Marlin: Knowledge-Driven Analysis of Provenance Graphs for Efficient and Robust Detection of Cyber Attacks
Zhenyuan Li, Yangyang Wei, Xiangmin Shen, Lingzhi Wang, Yan Chen, Haitao Xu, Shouling Ji, Fan Zhang, Liang Hou, Wenmao Liu, Xuhong Zhang, Jianwei Ying
TL;DR
This work addresses the challenge of efficient and robust detection of cyber attacks over large provenance graphs by reframing real-time detection as streaming graph alignment using knowledge-annotated query graphs. The authors introduce TagS (within the Marlin framework), a tag-propagation-based detection core that caches partial alignment results to avoid storing the full provenance graph, enabling real-time processing with minimal memory. By integrating fuzzy, seed-based query-graph matching into a streaming workflow and using a two-tier alignment status cache, TagS achieves high detection accuracy (recall $=1.0$, precision $=0.96$ for ground-truth attacks) and strong robustness against evasion tactics, processing up to $1.37 \times 10^5$ events per second on large, public datasets. The practical impact lies in providing an interpretable, scalable, and resilient provenance-based detector suitable for real-time security analytics on massive log streams, with configurable query graphs to cover evolving attack techniques.
Abstract
Recent research in both academia and industry has validated the effectiveness of provenance graph-based detection for advanced cyber attack detection and investigation. However, analyzing large-scale provenance graphs often results in substantial overhead.

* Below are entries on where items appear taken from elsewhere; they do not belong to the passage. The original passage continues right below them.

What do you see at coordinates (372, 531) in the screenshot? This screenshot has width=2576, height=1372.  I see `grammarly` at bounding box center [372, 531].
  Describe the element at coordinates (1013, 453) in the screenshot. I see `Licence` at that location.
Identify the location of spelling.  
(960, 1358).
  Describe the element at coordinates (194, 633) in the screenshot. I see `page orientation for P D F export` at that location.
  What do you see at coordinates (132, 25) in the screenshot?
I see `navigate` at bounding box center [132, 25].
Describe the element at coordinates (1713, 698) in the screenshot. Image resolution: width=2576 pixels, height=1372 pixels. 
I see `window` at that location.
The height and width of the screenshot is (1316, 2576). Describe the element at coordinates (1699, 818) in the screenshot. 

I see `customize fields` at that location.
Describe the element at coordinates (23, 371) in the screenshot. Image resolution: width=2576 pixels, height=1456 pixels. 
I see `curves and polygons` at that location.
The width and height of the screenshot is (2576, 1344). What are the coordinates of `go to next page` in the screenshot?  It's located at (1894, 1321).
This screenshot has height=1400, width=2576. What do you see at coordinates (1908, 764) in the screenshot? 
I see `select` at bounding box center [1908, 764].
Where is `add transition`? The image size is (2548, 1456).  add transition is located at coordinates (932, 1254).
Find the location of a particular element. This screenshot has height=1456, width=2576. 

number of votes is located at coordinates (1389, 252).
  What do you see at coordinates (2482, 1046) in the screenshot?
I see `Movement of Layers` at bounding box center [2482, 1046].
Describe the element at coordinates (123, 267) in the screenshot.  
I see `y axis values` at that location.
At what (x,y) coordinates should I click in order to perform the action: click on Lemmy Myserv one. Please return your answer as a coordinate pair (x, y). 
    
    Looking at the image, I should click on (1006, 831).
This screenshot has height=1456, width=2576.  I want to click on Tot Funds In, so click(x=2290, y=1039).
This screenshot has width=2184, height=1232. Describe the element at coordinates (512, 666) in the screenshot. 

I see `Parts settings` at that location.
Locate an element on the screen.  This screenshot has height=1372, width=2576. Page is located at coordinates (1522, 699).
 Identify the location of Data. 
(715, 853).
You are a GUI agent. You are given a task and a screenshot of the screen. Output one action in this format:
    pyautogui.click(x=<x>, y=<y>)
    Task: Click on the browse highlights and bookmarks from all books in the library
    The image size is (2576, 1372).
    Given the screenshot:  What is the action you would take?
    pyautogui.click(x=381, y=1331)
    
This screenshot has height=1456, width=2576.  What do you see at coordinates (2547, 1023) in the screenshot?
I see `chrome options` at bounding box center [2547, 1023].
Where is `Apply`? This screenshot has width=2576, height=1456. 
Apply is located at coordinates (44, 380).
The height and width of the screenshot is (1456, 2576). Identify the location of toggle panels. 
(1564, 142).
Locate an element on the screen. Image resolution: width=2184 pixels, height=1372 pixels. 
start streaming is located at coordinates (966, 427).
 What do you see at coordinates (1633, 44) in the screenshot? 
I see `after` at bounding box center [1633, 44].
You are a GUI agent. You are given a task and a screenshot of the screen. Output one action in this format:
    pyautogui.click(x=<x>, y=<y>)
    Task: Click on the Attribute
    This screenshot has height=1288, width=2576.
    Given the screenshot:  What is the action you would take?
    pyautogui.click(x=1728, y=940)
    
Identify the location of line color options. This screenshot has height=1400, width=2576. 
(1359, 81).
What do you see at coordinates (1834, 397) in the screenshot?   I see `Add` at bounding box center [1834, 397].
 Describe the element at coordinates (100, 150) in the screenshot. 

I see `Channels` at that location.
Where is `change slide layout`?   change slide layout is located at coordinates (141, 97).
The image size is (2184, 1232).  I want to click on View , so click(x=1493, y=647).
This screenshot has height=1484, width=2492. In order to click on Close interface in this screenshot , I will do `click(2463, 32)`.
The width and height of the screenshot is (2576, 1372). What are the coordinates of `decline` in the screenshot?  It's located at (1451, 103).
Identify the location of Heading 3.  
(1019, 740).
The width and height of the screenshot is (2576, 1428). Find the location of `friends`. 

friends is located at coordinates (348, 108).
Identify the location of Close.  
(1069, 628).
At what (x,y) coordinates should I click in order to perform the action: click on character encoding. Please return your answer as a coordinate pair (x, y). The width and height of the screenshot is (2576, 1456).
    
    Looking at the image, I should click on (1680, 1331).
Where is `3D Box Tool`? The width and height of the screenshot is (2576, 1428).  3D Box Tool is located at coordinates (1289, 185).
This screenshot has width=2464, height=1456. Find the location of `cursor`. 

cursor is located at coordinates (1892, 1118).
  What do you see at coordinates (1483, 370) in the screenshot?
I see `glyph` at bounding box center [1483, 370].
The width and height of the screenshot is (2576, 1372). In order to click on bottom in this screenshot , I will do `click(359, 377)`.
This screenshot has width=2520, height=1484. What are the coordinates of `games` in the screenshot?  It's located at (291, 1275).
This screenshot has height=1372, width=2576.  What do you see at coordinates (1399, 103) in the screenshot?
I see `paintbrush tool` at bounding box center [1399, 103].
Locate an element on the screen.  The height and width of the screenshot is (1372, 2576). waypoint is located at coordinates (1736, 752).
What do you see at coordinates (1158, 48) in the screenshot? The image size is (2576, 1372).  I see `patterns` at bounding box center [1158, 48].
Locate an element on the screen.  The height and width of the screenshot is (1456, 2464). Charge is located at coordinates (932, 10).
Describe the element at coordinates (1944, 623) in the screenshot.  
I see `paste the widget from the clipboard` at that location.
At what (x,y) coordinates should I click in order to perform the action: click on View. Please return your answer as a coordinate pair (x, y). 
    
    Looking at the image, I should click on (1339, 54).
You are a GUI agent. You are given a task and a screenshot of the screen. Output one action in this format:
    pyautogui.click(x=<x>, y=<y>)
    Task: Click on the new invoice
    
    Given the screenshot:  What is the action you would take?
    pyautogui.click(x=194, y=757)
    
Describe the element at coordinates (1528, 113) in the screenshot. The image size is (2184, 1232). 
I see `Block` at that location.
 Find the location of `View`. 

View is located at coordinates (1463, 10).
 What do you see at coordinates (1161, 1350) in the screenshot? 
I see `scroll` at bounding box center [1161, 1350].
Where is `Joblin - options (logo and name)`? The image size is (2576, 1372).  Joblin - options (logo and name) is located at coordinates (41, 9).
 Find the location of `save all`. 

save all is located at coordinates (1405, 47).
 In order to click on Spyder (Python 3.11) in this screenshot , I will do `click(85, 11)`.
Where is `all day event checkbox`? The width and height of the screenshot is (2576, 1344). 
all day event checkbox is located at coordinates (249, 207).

To improve performance, existing detection systems implement various optimization strategies. Yet, as several recent studies suggest, these strategies could lose necessary context information and be vulnerable to evasions. Designing a detection system that is efficient and robust against adversarial attacks is an open problem. We introduce Marlin, which approaches cyber attack detection through real-time provenance graph alignment.By leveraging query graphs embedded with attack knowledge, Marlin can efficiently identify entities and events within provenance graphs, embedding targeted analysis and significantly narrowing the search space. Moreover, we incorporate our graph alignment algorithm into a tag propagation-based schema to eliminate the need for storing and reprocessing raw logs. This design significantly reduces in-memory storage requirements and minimizes data processing overhead. As a result, it enables real-time graph alignment while preserving essential context information, thereby enhancing the robustness of cyber attack detection. Moreover, Marlin allows analysts to customize attack query graphs flexibly to detect extended attacks and provide interpretable detection results. We conduct experimental evaluations on two large-scale public datasets containing 257.42 GB of logs and 12 query graphs of varying sizes, covering multiple attack techniques and scenarios. The results show that Marlin can process 137K events per second while accurately identifying 120 subgraphs with 31 confirmed attacks, along with only 1 false positive, demonstrating its efficiency and accuracy in handling massive data.